Bost, Cognet, Gibert

Chant Général

Olivier Bost (tb), Clémence Cognet (vln, voc), Clément Gibert (cl, clb) + invités.

Label / Distribution : ARFI

Parmi les musiciens de la vénérable ARFI, certains sont considérablement investis en Auvergne dans les musiques traditionnelles, qu’ils se plaisent à confronter aux musiques improvisées et aux imaginaires en tous genres. On se souvient du remarquable Black Bourrée qui réunissait le clarinettiste Clément Gibert et la chanteuse violoniste Clémence Cognet ; à la recherche d’un folklore imaginaire, ils forment une sorte de base, celle qui insuffle la grammaire et les couleurs d’un folklore réel. Une base, pour favoriser les errances poétiques. Avec Chant Général et ses multiples invités, ces musiciens vont encore plus loin dans le panorama chimérique. Le tromboniste Olivier Bost, qui les rejoint pour offrir un équilibre à la clarinette basse, n’est pas étranger à cette transformation : lorsque « Les Conquistadores » s’ouvrent sur ce dialogue avec Gibert avant que Juliette Minvielle ne les rejoigne, l’esprit du disque est annoncé : aller partout, écouter ce qui se marie au mieux. Composer un chant général.

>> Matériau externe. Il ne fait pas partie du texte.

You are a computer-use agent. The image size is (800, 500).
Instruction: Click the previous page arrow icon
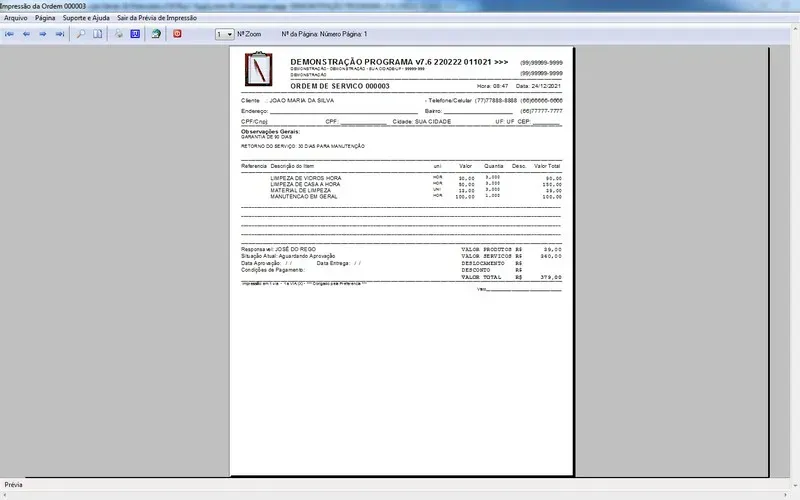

Pour les plus vieux d’entre nous, qui ont eu la chance de connaître la poignée de révolutionnaires sociétaux avant qu’ils ne trouvent quelques charmes aux jeunes ministres dynamiques de Bercy, le souvenir du Canto General de Neruda mis en musique par Mikis Theodorakis en 33 tours, pas très loin de La Montagne de Ferrat et d’un Programme Commun annoté au crayon en réunion du PSU, rappellera quelques souvenirs. Si les textes de Neruda sont ici allusifs et adaptés par Clémence Cognet (« Le sang du bourreau », dit par Guy Villerd), c’est l’esprit de Neruda, sa colère et son lyrisme qui sont convoqués ici. Ainsi, « Maldito », dans une très belle lecture de Laura Tejeda Martin, où le violon et le trombone semblent faire un pas de deux, s’ancre plus franchement dans le propos nerudien. Ailleurs, on l’approche en douceur. On lui insuffle surtout une grande nouveauté, notamment dans « Yo quiero » où Camille Lainé vient apporter une turbulence enfantine très réjouissante.

Le folklore imaginaire de l’ARFI ne s’est jamais aussi bien porté dans ces habits neufs, même parmi les plus free (« Éternité », avec le trompettiste de Kill Your Idols, Radek Klukowski). Une continuité qui se régénère. Le trio à la manœuvre ici est aussi impliqué dans La Marmite Infernale qui intervient sur le feu d’artifice final très théâtral de « La Vague », comme pour mieux montrer toute la diversité d’un projet qui fera penser, de loin en loin, aux Voix d’Itxassou de Tony Coe. On a connu pire référence.

par Franpi Barriaux // Publié le 31 mars 2024
P.-S. :

invités : Marie Nachury, Guy Villerd, Damien Grange, Laura Tejeda Martin, Alain Aubin, Lisa Langlois-Garrigue, Cati Delolme, Juliette Minvielle, Jessica Martin-Maresco, Maud Herrera, Camille Lainé (voc) Antoine Läng (voc, gbd), Radoslaw Klukowski (voc, tp), Dylan James (voc, b), La Marmite Infernale (Big Band).